Banyak masyarakat yang memilih menjadi PKL sebagai alternatif mata pencaharian karena keterbatasan peluang bekerja di sektor formal.
PKL, sebagai bagian dari sektor informal, sering menghadapi penggusuran dan dianggap sebagai masalah. Namun, berdasarkan penelitian, PKL merupakan sektor dengan jumlah penyerapan tenaga kerja terbesar yang tidak tergantung pada dukungan pemerintah.
“Namun, mereka seringkali diperlakukan dengan tidak adil dibandingkan dengan sektor lainnya,” ungkapnya.
Salah satu pedagang PKL Tidar, Edi, meminta keadilan dari Pemerintah Kota Malang. Dia tidak ingin tempat yang telah ia tempati selama 30 tahun digusur.
“Saya meminta keadilan terkait lahan yang memiliki masalah di belakang ini, kami tidak ingin digusur. Kami siap untuk melakukan penataan yang baik,” katanya.
Edi mengakui bahwa berdagang adalah satu-satunya mata pencaharian baginya dan para pedagang lainnya. Jika ada penggusuran, mata pencaharian mereka akan terganggu.

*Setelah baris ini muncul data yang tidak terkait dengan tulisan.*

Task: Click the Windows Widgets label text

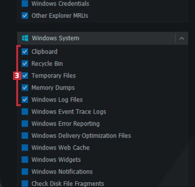Action: tap(56, 160)
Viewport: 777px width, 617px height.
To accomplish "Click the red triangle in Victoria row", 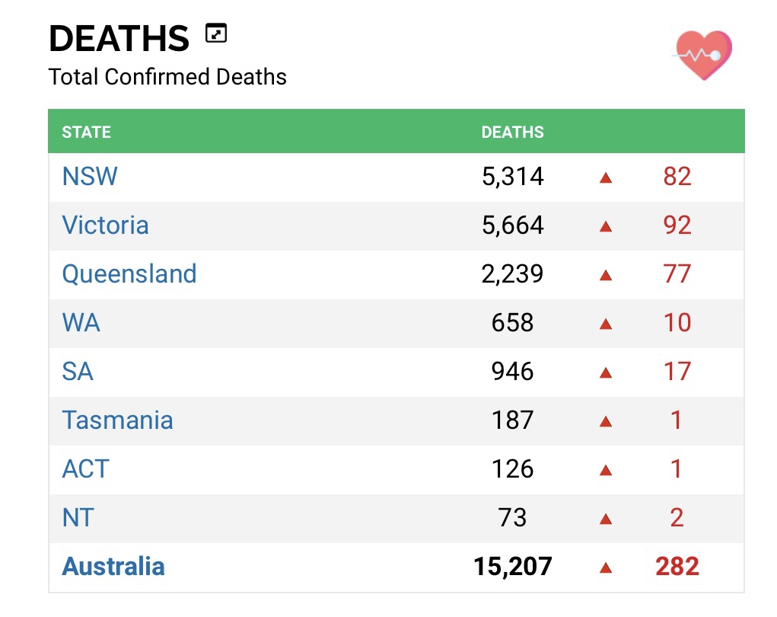I will [x=606, y=226].
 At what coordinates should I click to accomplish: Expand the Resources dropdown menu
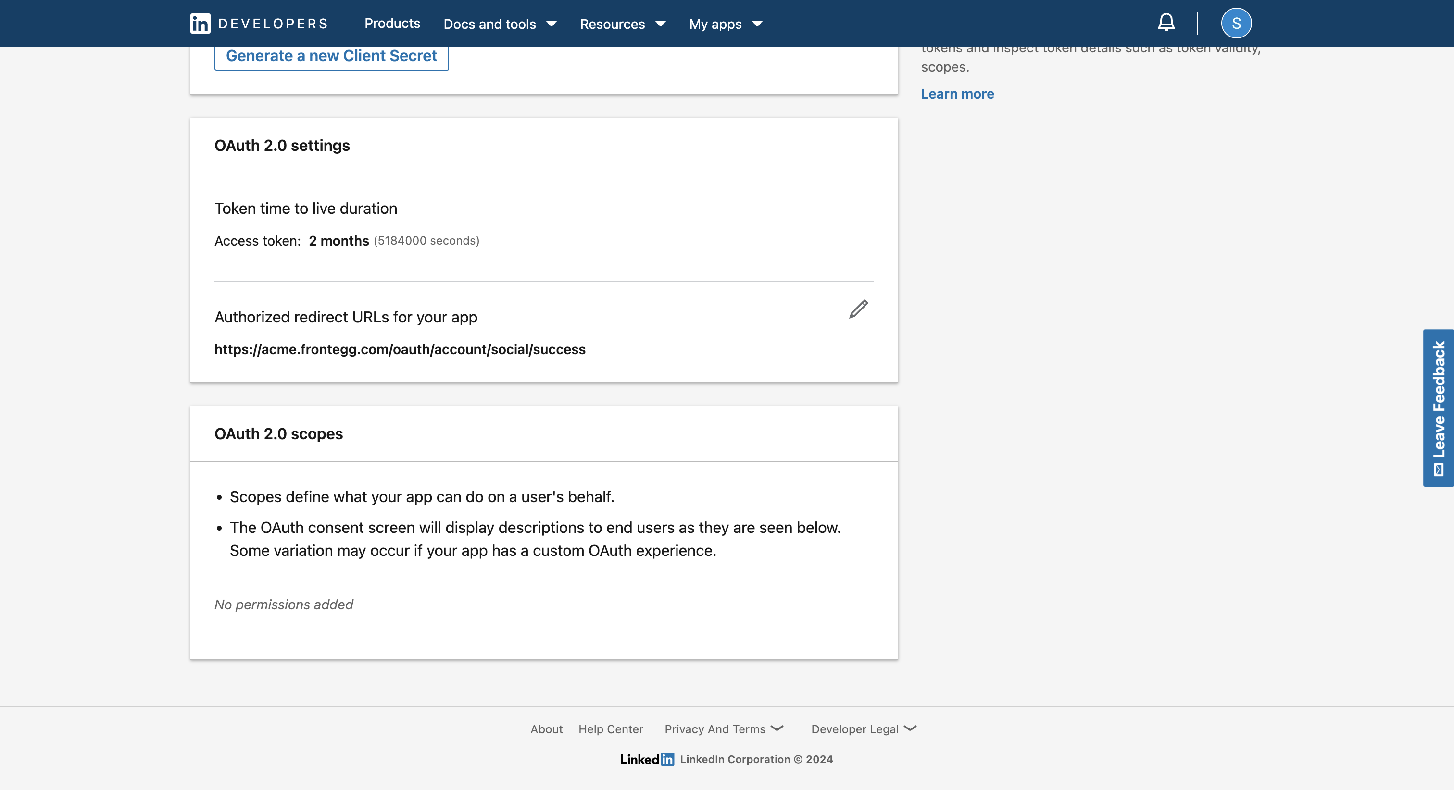pyautogui.click(x=623, y=24)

“Sangat menyedihkan bahwa setelah kita melawan dampak buruk pandemi, kita harus menghadapi ketidakpedulian ini. Kami berharap Pemerintah Kota Malang dapat membantu kami, pedagang kecil, untuk mencari nafkah,” harapnya.
Edi menyatakan bahwa mereka telah mengirimkan tiga surat kepada Wali Kota Malang, namun hingga saat ini belum mendapatkan respons dari Pemerintah Kota Malang.